TrickBot is already a well-deserved malware, but the latest news about its updates and modifications can easily scare anyone. A good example of how a Trojan can be extremely destructive, killing the system even at the hardware and not at the software level. We are not ready for this yet, and I am afraid that computer specialists are not really ready either.
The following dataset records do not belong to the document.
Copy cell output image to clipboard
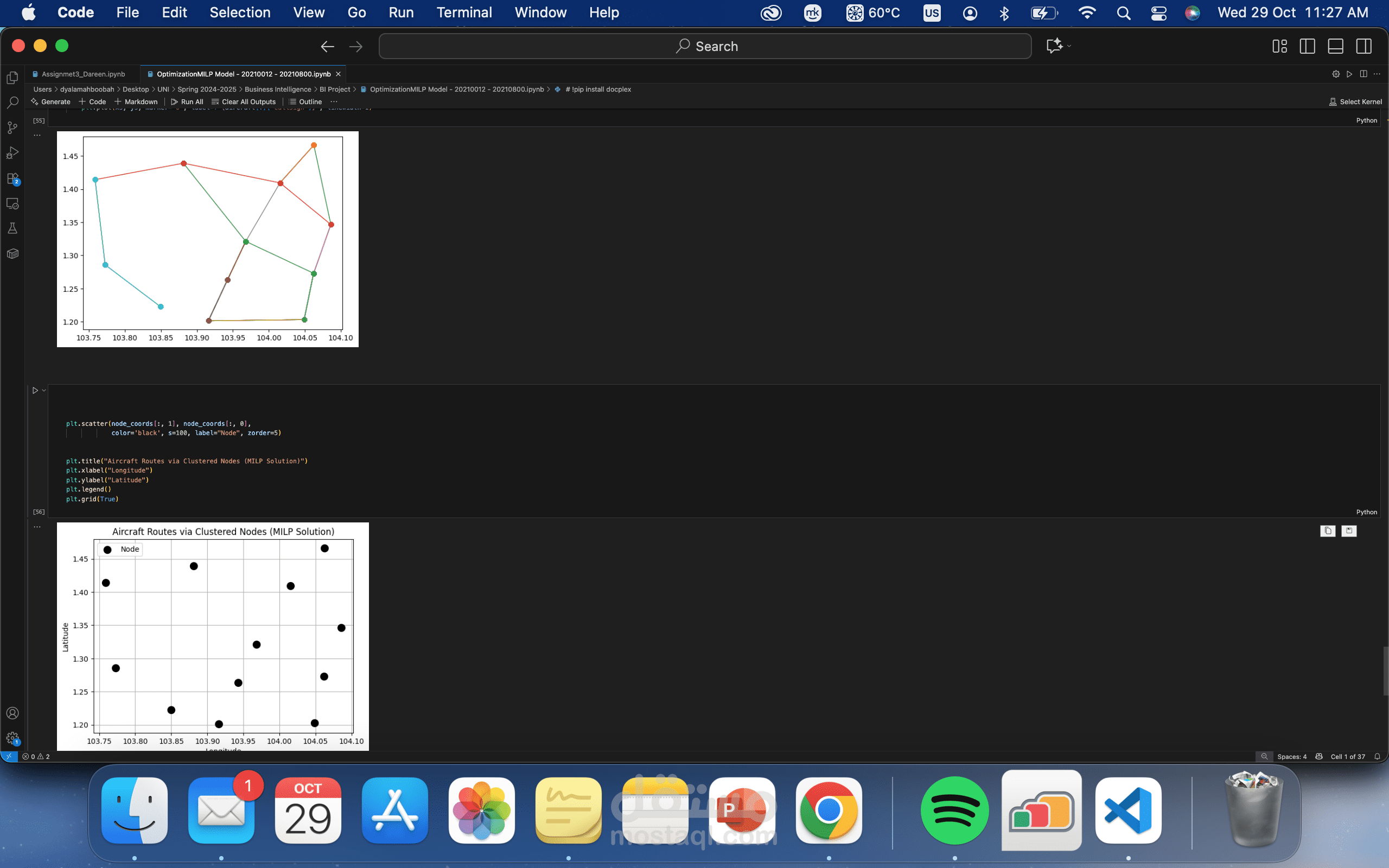Image resolution: width=1389 pixels, height=868 pixels. tap(1328, 531)
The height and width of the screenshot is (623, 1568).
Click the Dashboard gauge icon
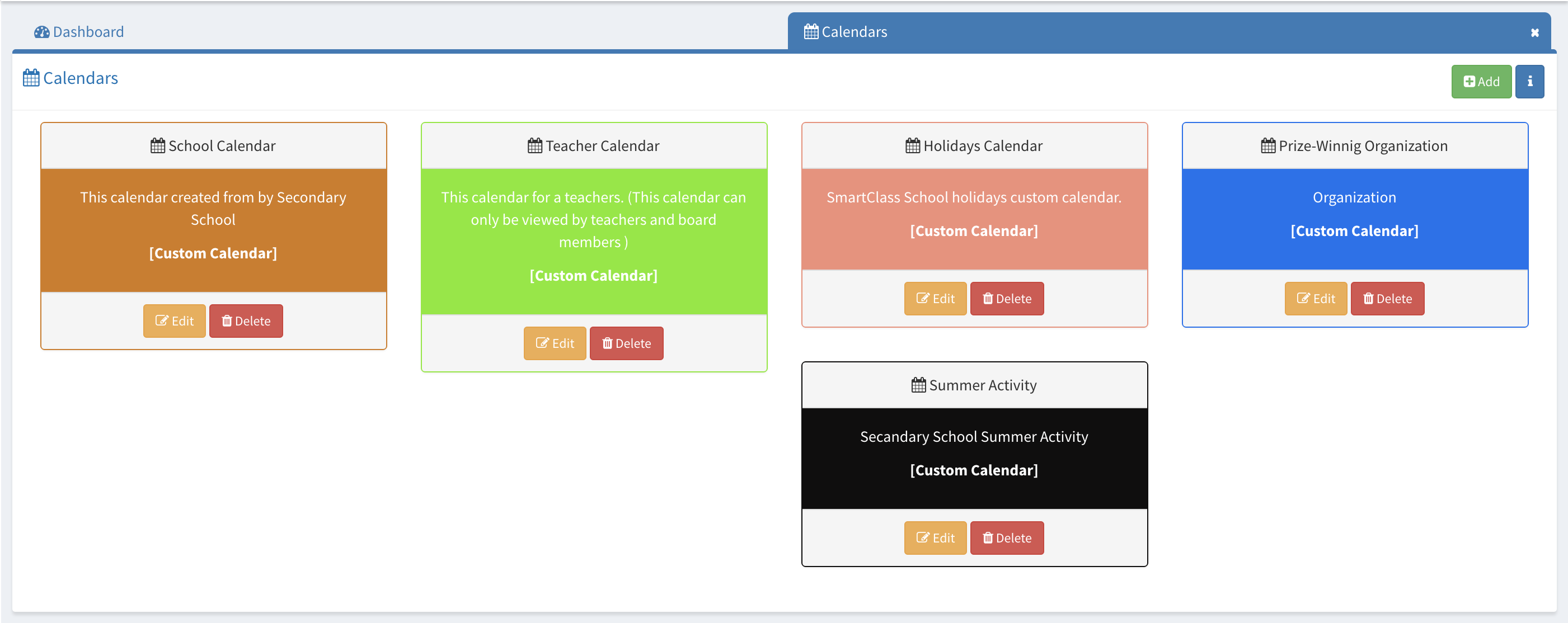point(41,32)
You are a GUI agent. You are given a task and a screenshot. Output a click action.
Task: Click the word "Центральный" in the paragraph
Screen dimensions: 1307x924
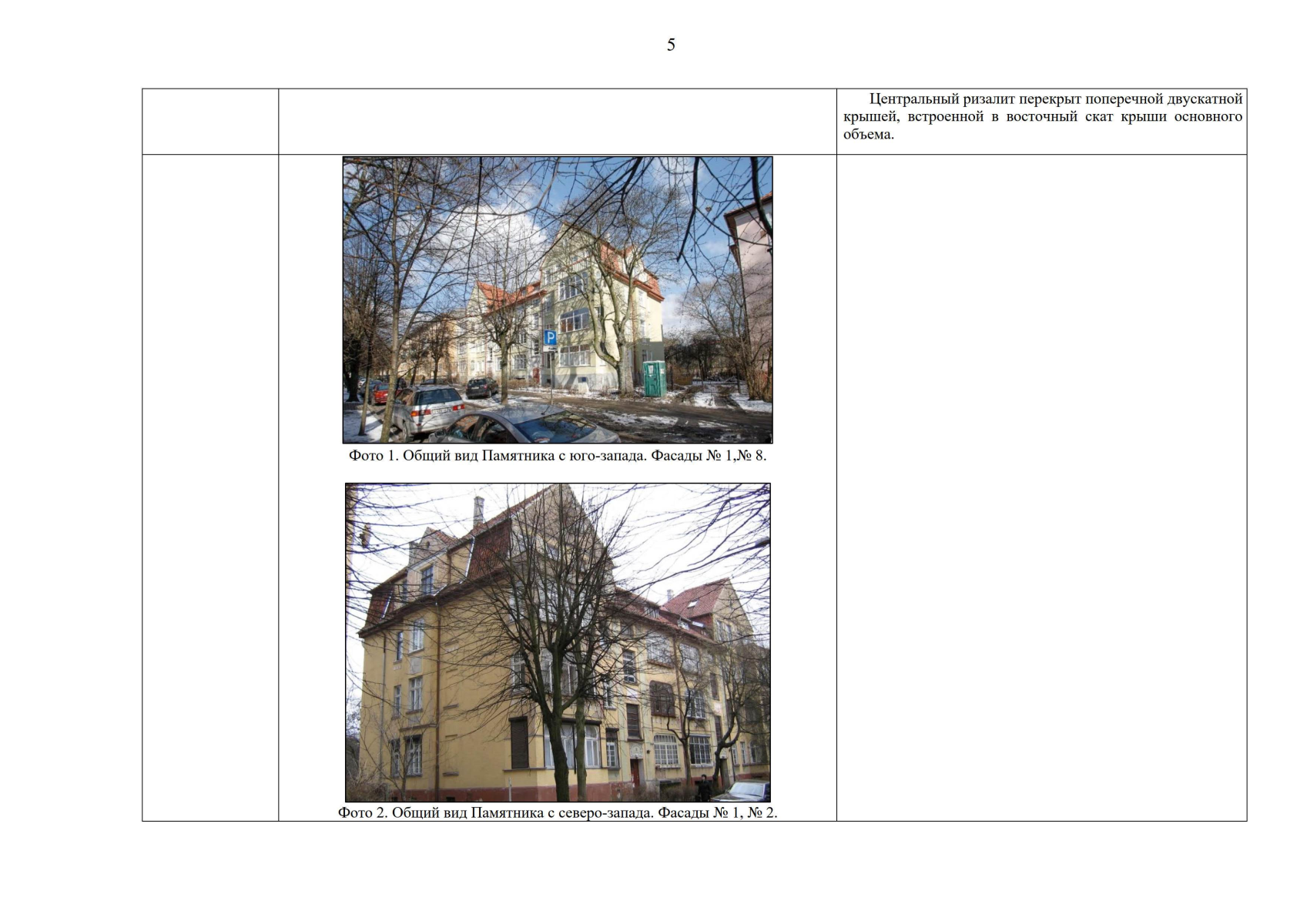pos(914,99)
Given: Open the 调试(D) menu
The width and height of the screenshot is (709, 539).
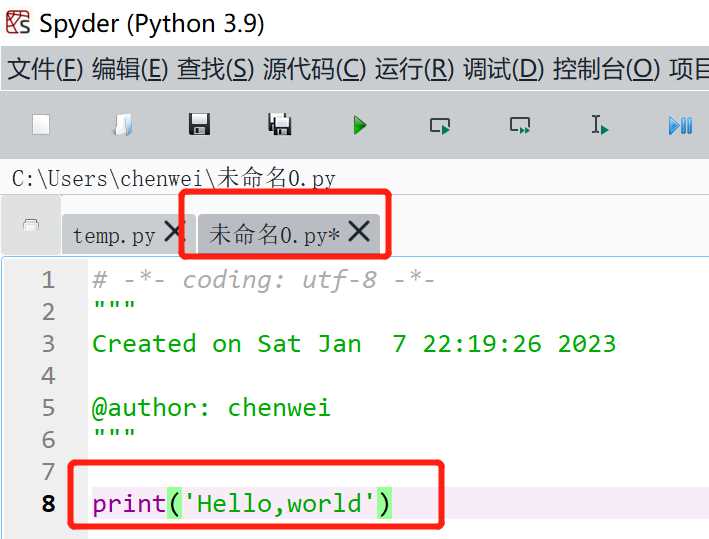Looking at the screenshot, I should coord(503,69).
You can read a detailed and professional analysis on Eclypsium here (English), a short summary on the Anti Malware website – here.

The bottom line is that the “improved” version of the malware registers itself in the system in the motherboard microcircuit, and the Trojan is loaded from the MBR main boot sector and starts before any protection means, including before anti-virus programs. As far as I understand, even a low-level formatting of the hard drive will not help and changing the drive to a new one is also useless. The price of the issue rises sharply due to the need to change the entire motherboard or reflash it; in fact, the cost of such repair / restoration of the system is already approaching the price of a new computer. A quote with a description of the main “charms” of this cute product:

“Since the bootkit functionality allows malicious code to start from the Master Boot Record (MBR) or the boot sector, enabling Secure Boot OS will have no effect. Standard protection tools – such as BitLocker, ELAM (Early-Launch Anti-Malware), Windows 10 VSM (Virtual Secure Mode), Credential Guard, EDR (Endpoint Detection and Response), antiviruses – will not help either, since they start later than the MBR malware. The updated TrickBot will even be able to disable them seamlessly. Using a bootkit allows a bot not only to bypass the protection and firmly establish itself in the system, but also to perform the following actions:

  • re-infect a machine cleaned using standard system recovery tools;
  • Rollback important microcode updates like Specter patches, MDS patches, etc.
  • remotely turn the device into a useless brick at the firmware level;
  • attack vulnerabilities in the firmware of important Intel components – CSME (Converged Security and Management Engine), AMT (Active Management Technology), BMC (Baseboard Management Controller) ”.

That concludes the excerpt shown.